[Extracted data entries]
↓↓↓

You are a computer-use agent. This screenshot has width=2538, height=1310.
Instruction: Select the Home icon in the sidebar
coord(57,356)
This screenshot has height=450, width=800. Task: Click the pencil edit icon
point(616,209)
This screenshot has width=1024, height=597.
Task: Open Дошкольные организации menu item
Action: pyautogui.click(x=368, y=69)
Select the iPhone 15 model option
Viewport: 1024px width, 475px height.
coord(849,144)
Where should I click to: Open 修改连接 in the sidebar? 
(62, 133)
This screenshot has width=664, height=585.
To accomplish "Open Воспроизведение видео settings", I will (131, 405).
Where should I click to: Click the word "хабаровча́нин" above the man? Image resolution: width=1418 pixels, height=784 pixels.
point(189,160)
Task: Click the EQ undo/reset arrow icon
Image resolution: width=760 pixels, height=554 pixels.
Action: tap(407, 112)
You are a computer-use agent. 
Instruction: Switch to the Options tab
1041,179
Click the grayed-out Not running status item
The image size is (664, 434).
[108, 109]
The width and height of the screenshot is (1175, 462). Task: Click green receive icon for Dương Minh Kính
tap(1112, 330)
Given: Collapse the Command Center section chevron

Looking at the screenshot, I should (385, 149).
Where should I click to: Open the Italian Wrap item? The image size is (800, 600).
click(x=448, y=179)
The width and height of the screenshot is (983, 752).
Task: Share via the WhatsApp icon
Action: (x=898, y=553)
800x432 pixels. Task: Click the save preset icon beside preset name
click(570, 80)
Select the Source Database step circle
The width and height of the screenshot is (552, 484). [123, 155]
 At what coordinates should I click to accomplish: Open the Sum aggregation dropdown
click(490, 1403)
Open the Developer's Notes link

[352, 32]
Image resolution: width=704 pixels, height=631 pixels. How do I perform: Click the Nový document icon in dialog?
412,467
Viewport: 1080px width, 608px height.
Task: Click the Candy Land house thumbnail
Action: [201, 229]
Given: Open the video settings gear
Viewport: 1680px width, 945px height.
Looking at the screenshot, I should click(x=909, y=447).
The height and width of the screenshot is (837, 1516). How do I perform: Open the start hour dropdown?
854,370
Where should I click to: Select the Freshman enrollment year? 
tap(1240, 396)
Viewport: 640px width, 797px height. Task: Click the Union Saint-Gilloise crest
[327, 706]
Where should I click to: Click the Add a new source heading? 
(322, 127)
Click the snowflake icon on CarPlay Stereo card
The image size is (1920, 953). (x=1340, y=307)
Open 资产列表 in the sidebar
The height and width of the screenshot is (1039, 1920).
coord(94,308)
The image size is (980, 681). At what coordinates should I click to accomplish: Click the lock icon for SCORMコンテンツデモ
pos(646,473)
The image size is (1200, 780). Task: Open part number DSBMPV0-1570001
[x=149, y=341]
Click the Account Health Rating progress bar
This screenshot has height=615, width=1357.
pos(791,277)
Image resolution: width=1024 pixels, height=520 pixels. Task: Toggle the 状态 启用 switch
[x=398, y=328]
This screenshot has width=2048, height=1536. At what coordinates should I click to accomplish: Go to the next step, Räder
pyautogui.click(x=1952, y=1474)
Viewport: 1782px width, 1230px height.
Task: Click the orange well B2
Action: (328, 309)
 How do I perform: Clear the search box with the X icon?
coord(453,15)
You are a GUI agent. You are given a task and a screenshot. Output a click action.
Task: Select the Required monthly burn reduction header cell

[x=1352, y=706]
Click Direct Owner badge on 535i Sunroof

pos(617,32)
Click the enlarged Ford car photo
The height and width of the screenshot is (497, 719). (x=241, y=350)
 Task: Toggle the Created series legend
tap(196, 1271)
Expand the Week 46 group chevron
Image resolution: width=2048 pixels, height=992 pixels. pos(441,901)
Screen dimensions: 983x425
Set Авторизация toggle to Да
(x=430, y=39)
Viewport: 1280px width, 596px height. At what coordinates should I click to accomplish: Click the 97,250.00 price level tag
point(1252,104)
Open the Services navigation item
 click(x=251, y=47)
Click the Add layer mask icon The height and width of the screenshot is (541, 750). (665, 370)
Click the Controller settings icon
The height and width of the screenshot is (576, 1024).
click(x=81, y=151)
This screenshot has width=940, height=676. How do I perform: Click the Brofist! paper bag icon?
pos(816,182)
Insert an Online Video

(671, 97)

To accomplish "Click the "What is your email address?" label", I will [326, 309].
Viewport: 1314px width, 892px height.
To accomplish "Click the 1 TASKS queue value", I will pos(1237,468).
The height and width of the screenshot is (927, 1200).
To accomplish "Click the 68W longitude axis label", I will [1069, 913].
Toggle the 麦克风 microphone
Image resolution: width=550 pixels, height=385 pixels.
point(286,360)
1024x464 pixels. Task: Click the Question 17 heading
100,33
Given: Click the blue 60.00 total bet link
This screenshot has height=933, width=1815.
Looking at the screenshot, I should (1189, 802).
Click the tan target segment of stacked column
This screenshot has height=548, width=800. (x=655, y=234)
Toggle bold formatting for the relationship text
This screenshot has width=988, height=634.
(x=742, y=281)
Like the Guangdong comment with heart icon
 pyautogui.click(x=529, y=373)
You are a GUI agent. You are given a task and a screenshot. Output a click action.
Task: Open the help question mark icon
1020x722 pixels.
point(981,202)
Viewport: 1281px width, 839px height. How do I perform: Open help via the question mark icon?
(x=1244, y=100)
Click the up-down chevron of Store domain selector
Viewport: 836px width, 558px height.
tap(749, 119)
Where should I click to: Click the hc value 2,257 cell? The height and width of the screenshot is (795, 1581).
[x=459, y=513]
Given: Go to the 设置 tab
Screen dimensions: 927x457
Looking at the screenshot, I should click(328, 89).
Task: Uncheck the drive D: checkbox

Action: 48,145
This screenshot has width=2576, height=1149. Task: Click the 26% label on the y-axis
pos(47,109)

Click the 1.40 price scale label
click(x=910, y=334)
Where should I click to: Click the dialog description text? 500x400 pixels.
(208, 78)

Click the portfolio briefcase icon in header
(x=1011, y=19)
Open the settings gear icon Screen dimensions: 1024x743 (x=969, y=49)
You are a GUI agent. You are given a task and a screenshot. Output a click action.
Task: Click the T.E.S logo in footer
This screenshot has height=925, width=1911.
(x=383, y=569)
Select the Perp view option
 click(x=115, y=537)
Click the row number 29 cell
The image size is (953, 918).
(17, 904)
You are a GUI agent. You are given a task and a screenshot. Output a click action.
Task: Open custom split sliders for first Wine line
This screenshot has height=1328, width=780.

↑↑↑

| EXERCISE TASK |
In the stretch of data from the line containing "Task: Uncheck the drive D: checkbox" through the end, substitute "wallet" for "briefcase" and leave everything else as it is.

| ANSWER FOR THIS EXERCISE |
Task: Uncheck the drive D: checkbox

Action: 48,145
This screenshot has width=2576, height=1149. Task: Click the 26% label on the y-axis
pos(47,109)

Click the 1.40 price scale label
click(x=910, y=334)
Where should I click to: Click the dialog description text? 500x400 pixels.
(208, 78)

Click the portfolio wallet icon in header
(x=1011, y=19)
Open the settings gear icon Screen dimensions: 1024x743 (x=969, y=49)
You are a GUI agent. You are given a task and a screenshot. Output a click action.
Task: Click the T.E.S logo in footer
This screenshot has height=925, width=1911.
(x=383, y=569)
Select the Perp view option
 click(x=115, y=537)
Click the row number 29 cell
The image size is (953, 918).
(17, 904)
You are a GUI agent. You are given a task and a screenshot. Output a click action.
Task: Open custom split sliders for first Wine line
This screenshot has height=1328, width=780.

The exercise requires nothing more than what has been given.